* Action item *
At the line with "ПРОДУКЦИЯ (109, 203)", start repeating the data, and continue line by line through the final line, exactly.

····················

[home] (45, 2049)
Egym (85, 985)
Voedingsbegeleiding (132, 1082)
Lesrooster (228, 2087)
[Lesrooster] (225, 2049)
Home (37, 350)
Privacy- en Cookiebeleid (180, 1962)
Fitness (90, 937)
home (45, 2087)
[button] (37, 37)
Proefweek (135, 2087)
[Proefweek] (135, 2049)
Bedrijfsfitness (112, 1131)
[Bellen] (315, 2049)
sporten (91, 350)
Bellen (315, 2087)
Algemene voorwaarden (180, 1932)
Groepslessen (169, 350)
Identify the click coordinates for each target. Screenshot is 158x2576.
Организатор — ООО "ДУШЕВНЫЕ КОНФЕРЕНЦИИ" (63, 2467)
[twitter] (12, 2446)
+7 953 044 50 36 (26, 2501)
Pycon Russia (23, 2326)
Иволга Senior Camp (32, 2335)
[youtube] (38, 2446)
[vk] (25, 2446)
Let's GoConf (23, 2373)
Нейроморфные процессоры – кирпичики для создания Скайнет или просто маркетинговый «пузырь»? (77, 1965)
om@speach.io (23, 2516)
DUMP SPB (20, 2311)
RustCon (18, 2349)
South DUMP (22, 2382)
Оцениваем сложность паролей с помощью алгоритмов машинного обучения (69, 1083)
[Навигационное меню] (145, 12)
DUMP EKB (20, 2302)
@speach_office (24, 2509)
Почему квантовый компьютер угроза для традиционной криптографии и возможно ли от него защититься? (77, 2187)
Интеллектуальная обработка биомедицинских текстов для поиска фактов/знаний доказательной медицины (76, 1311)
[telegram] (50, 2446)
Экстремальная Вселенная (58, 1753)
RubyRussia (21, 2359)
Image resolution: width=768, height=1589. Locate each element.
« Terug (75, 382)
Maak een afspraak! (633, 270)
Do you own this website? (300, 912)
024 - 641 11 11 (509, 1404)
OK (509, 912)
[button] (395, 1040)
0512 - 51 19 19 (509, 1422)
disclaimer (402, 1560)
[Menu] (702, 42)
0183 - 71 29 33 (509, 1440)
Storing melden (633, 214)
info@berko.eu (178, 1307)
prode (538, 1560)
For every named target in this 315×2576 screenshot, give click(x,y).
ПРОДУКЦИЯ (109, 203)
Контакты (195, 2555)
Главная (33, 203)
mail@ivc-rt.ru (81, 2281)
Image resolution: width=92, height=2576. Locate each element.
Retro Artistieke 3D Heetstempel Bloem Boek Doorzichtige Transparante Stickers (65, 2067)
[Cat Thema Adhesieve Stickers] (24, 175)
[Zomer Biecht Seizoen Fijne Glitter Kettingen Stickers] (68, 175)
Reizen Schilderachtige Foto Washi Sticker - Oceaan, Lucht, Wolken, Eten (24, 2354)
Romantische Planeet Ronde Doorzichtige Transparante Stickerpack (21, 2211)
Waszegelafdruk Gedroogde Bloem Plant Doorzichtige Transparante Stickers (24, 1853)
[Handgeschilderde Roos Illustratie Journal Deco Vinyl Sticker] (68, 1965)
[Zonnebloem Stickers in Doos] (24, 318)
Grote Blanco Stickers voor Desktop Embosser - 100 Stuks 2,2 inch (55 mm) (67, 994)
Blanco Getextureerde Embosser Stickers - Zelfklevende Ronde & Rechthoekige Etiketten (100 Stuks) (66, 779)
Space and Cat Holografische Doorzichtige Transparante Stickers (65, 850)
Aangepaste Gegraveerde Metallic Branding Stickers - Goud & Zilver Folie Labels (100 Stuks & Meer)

····················

* Reply to the task *
ПРОДУКЦИЯ (109, 203)
Контакты (195, 2555)
Главная (33, 203)
mail@ivc-rt.ru (81, 2281)
Image resolution: width=92, height=2576. Locate each element.
Retro Artistieke 3D Heetstempel Bloem Boek Doorzichtige Transparante Stickers (65, 2067)
[Cat Thema Adhesieve Stickers] (24, 175)
[Zomer Biecht Seizoen Fijne Glitter Kettingen Stickers] (68, 175)
Reizen Schilderachtige Foto Washi Sticker - Oceaan, Lucht, Wolken, Eten (24, 2354)
Romantische Planeet Ronde Doorzichtige Transparante Stickerpack (21, 2211)
Waszegelafdruk Gedroogde Bloem Plant Doorzichtige Transparante Stickers (24, 1853)
[Handgeschilderde Roos Illustratie Journal Deco Vinyl Sticker] (68, 1965)
[Zonnebloem Stickers in Doos] (24, 318)
Grote Blanco Stickers voor Desktop Embosser - 100 Stuks 2,2 inch (55 mm) (67, 994)
Blanco Getextureerde Embosser Stickers - Zelfklevende Ronde & Rechthoekige Etiketten (100 Stuks) (66, 779)
Space and Cat Holografische Doorzichtige Transparante Stickers (65, 850)
Aangepaste Gegraveerde Metallic Branding Stickers - Goud & Zilver Folie Labels (100 Stuks & Meer)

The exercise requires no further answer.